THE EXERCISE:
Convert everything from the first line of the records down to the line containing "coord(24,30)" into a JSON list of strings, one string per line, skipping blank lines. Leave the pictures out of the answer.

:: AVAILABLE DATA ::

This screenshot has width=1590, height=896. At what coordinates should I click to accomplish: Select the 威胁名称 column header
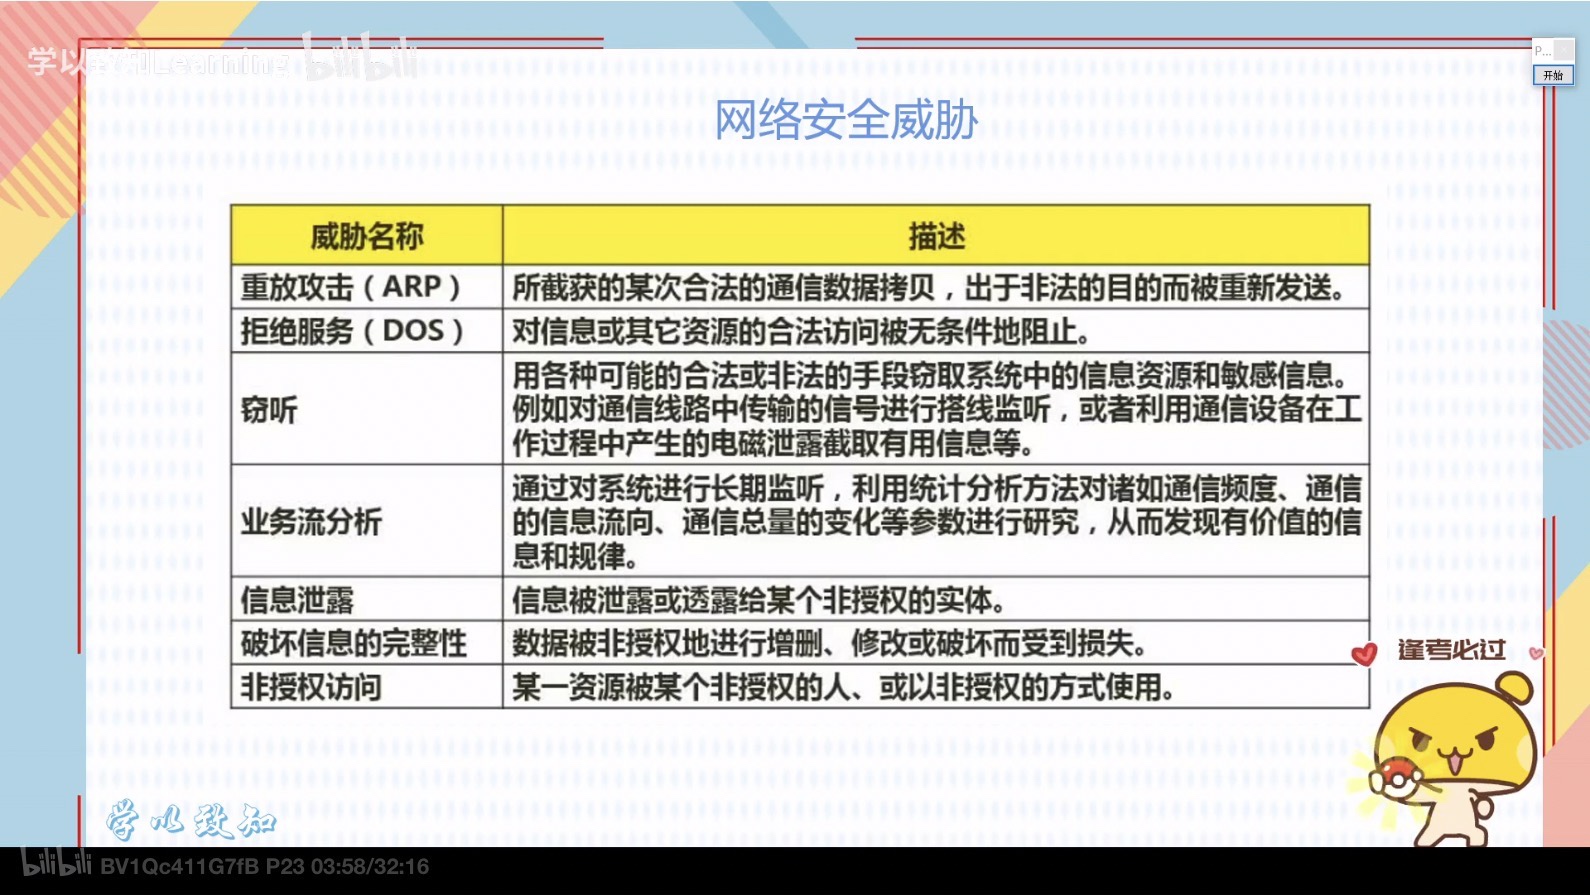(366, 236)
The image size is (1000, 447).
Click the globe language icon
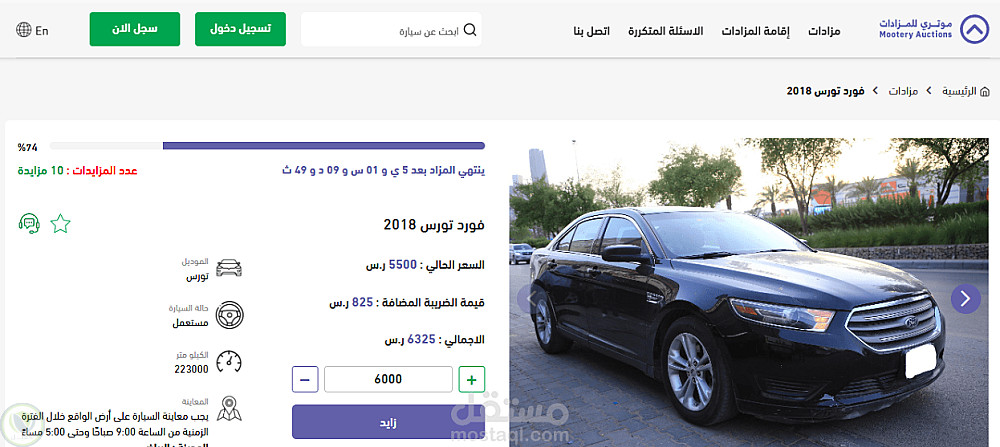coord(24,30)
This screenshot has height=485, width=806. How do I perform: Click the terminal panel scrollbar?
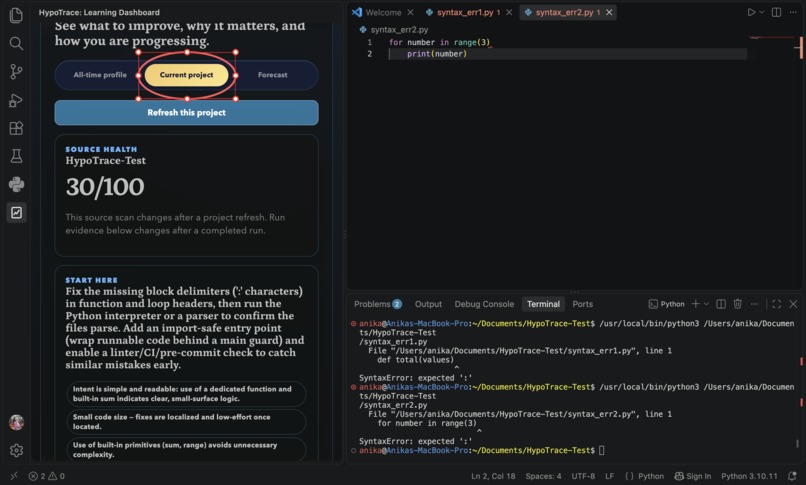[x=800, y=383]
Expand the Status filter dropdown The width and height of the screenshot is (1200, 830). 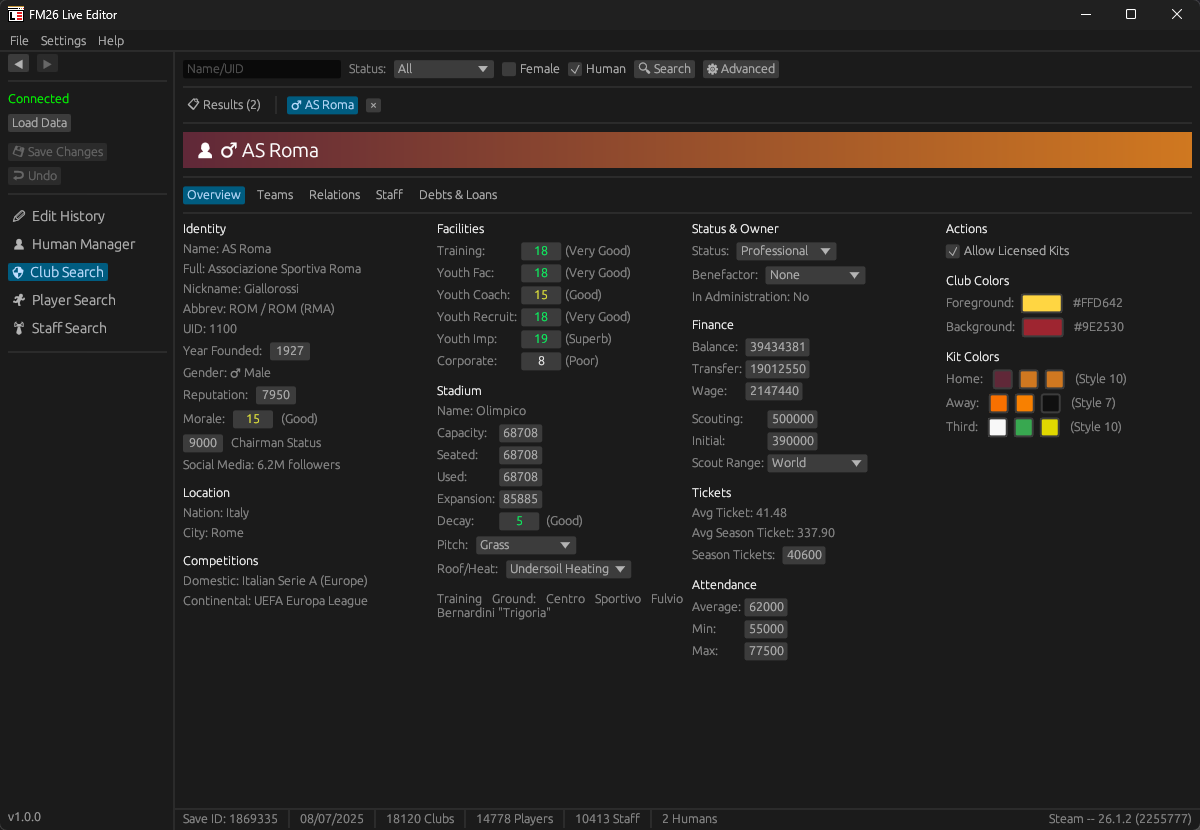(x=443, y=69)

:::

OUTPUT OF THE TASK:
[
  "This screenshot has width=1590, height=896. At what coordinates should I click to accomplish: Select the 威胁名称 column header",
  "(366, 236)",
  "The image size is (1000, 447).",
  "Click the globe language icon",
  "coord(24,30)"
]